Una guerra che gli Usa hanno pagato con 4.500 morti e oltre 30mila feriti tra i militari, il 30% dei quali è tornato a casa con gravi problemi psichici. Costata 1.000 miliardi di dollari, cui si aggiungeranno circa 4mila miliardi di spese indirette, come quelle per l’assistenza ai veterani.

Ne è valsa però la pena: d’ora in poi «il futuro dell’Iraq sarà nelle mani del suo popolo», assicura il presidente Obama. Si è guadagnato così il Premio Nobel per la pace? C’è da dubitarne, leggendo il manuale dello U.S. Army su «La guerra surrogata per il 21° secolo»: una guerra condotta sostituendo alle forze armate tradizionali, che intervengono apertamente, forze speciali e servizi segreti che agiscono nell’ombra, con il sostegno di forze alleate di fatto sotto comando Usa.

Lo confermano vari fatti. Il personale dell’ambasciata Usa a Baghdad, la più grande del mondo, passerà da 8mila a 16mila. Sarà potenziato il suo «Ufficio di cooperazione alla sicurezza», che addestra e arma le forze irachene. Dal 2005, il governo iracheno ha acquistato armamenti Usa per 5 miliardi di dollari e, secondo il programma, ne comprerà altri per 26 miliardi. Tra questi, 36 caccia F-16 con relativi armamenti (che potrebbero salire a 96), i cui piloti saranno addestrati negli Usa e le cui basi saranno di fatto sotto il controllo del Pentagono.

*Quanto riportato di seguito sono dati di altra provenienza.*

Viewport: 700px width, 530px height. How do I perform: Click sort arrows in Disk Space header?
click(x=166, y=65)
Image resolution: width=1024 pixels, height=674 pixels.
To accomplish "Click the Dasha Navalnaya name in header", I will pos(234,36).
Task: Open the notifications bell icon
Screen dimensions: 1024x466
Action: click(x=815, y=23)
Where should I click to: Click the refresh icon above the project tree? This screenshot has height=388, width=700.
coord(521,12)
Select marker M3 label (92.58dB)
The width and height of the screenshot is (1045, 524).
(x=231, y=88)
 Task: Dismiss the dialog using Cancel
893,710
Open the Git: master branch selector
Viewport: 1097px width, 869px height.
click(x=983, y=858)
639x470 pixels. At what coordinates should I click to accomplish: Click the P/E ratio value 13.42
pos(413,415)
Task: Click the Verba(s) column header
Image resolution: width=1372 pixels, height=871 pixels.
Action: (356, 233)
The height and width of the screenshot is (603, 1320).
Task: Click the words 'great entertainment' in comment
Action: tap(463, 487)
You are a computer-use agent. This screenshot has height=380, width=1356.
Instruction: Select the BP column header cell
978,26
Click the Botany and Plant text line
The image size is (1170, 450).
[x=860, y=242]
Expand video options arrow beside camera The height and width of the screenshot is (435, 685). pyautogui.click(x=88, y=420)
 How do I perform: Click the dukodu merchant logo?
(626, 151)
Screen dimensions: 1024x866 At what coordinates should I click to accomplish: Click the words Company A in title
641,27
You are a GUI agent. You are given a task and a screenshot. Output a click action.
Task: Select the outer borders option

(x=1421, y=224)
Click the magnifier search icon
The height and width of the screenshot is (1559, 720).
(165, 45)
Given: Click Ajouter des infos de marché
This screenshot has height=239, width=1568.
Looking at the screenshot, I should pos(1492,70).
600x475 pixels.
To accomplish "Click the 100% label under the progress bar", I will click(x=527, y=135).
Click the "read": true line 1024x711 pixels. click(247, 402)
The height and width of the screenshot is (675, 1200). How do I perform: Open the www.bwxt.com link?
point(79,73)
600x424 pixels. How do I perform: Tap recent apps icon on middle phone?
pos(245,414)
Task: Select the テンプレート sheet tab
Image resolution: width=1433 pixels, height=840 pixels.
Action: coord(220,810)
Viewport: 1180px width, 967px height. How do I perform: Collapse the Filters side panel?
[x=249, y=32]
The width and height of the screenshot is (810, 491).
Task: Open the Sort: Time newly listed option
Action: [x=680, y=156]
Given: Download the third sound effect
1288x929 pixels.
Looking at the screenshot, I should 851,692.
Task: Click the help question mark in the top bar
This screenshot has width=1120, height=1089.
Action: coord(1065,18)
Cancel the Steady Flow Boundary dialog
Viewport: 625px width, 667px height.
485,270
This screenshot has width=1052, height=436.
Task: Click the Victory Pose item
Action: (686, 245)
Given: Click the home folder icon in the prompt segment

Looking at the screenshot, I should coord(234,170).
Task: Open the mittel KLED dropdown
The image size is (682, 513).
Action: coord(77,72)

Unità della Cia e delle forze speciali Usa continuano ad addestrare (e di fatto a dirigere) le «forze di sicurezza» che, per ordine del primo ministro Nouri al-Maliki, hanno già arrestato centinaia di ex baathisti con l’accusa, basata su «prove» fornite dal Cnt libico, di aver preparato un colpo di stato con l’appoggio di Gheddafi.

Allo stesso tempo Washington lega a sé il governo regionale curdo di Masoud Barzani, con il quale la ExxonMobil ha concluso un grosso contratto per lo sfruttamento petrolifero, scavalcando il governo di Baghdad. Nel Kurdistan iracheno operano dal 2003 forze speciali Usa, agli ordini del gen. Charles Cleveland. Lo stesso che – rivela il giornale egiziano al-Arabi – addestra e dirige oggi in Turchia i commandos dell’«esercito libero siriano» per la «guerra surrogata» alla Siria.